Victor Reader Stream
This lightweight, handheld device plays DAISY digital talking books, EPUB e-books, MP3 and MP4 files, and other media formats. “It’s like a library in your pocket, about the size of a deck of cards,” says Fairchild. Victor Reader Stream, which is made by Humanware, also provides access to more than 36,000 web radio stations and has built-in Wi-Fi capability. “Say you’re at the hair salon listening to a book and you get to the end,” she adds. “Now you can wirelessly download something else in a matter of minutes.”
Created to help make everyday tasks easier, this free app features a tag-and-scan system that allows users to place their smartphone on any type of tag — from a nutrition label on a can of soup to washing instructions on a blouse — and hear the instructions read aloud. You can also create tags (about the size of a postage stamp) to place on objects around the house. “I can enter whatever information I want or need into the tag, such as ‘This is a red shirt and matches my khaki, gray and navy slacks,’ or ‘For toasting a bagel, turn the dial on the toaster all the way to the right,’” says Fairchild. Coming soon: tags in public places that allow you to, say, get the layout of a public restroom so you can navigate it more easily.
This free app reads short pieces of text out loud. “You hover the device above an envelope, for example, and you can see whether it’s for you or your spouse or a neighbor,” says Fairchild. “It’s not perfect, but it’s closer than what I can get with my eyes.” Another use: The app can read handwriting. “The post office has been using this technology for years to scan and direct mail quickly, and now it’s available to the public,” adds Fairfield.
Be My Eyes
When you need to find the corn muffin mix in the pantry or determine whether your polo shirt is white or navy, you can use this free app to connect to a sighted volunteer. “That person uses your phone camera or a photo you send and tells you what they see,” says Fairfield. “The person will help you for a short amount of time.”
If you need help for a longer period (up to 30 minutes) or from someone who has more knowledge than a volunteer, you can purchase a subscription to Aira, which connects you to a trained agent. Say you rode the bus and got off at a stop that doesn’t feel right. “You can call Aira and the agent can pinpoint your location and look around with your phone camera to see where you are. He can say, ‘The street you want is to your right another block.

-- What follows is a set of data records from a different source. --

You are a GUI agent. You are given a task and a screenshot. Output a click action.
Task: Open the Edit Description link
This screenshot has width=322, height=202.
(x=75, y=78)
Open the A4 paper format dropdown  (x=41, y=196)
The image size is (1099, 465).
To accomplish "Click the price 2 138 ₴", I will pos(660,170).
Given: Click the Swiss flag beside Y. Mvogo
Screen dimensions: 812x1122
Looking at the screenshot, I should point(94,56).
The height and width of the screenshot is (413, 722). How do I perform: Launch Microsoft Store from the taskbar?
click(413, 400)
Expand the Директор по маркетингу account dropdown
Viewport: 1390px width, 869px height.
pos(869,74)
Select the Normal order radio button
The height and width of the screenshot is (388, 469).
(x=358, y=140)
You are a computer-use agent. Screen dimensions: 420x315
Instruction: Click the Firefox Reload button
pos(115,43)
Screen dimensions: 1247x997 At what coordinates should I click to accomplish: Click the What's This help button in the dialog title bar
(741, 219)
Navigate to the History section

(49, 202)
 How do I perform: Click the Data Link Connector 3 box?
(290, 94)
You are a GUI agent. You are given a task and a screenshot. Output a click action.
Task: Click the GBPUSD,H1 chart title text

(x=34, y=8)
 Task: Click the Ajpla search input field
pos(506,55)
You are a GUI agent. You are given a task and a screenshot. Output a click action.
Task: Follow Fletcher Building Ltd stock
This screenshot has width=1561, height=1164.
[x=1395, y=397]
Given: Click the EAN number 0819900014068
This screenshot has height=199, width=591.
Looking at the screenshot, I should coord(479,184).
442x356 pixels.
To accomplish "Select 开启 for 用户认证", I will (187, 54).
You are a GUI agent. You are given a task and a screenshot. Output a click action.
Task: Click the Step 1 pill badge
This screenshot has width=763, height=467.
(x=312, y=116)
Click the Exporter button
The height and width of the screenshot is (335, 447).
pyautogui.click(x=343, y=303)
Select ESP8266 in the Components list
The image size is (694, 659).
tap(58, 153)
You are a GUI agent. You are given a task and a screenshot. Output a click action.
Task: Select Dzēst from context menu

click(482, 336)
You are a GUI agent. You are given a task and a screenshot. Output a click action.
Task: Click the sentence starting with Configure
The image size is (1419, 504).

Let’s walk that way together.’” Other uses: Agents can help you navigate through airports to find your gate or orient yourself in a theater to help you find your seat.
This “walkie-talkie app,” which allows users to connect with one other person or up to 1,000 people around the world through a smartphone, tablet or computer, wasn’t developed for people with vision impairments but has become popular among them. “It’s more like the audio version of texting, except it’s super-fast and lets you hear the person’s voice in real time,” says CEO Bill Moore. It’s also become a go-to app in times of crisis, he says, such as fires and storms. And it allows for easy communication among people who have similar interests. One example of a community that has come together via Zello: a group of Apple enthusiasts who are also sight-impaired. They started out discussing technology but evolved to share information on non-tech topics (such as how to deal with people at a bus stop who may not know the user is blind). Zello was introduced in 2012, but recent enhancements improve functionality by simplifying or eliminating navigational steps on screen. Other walkie-talkie apps include HeyTell and Voxer.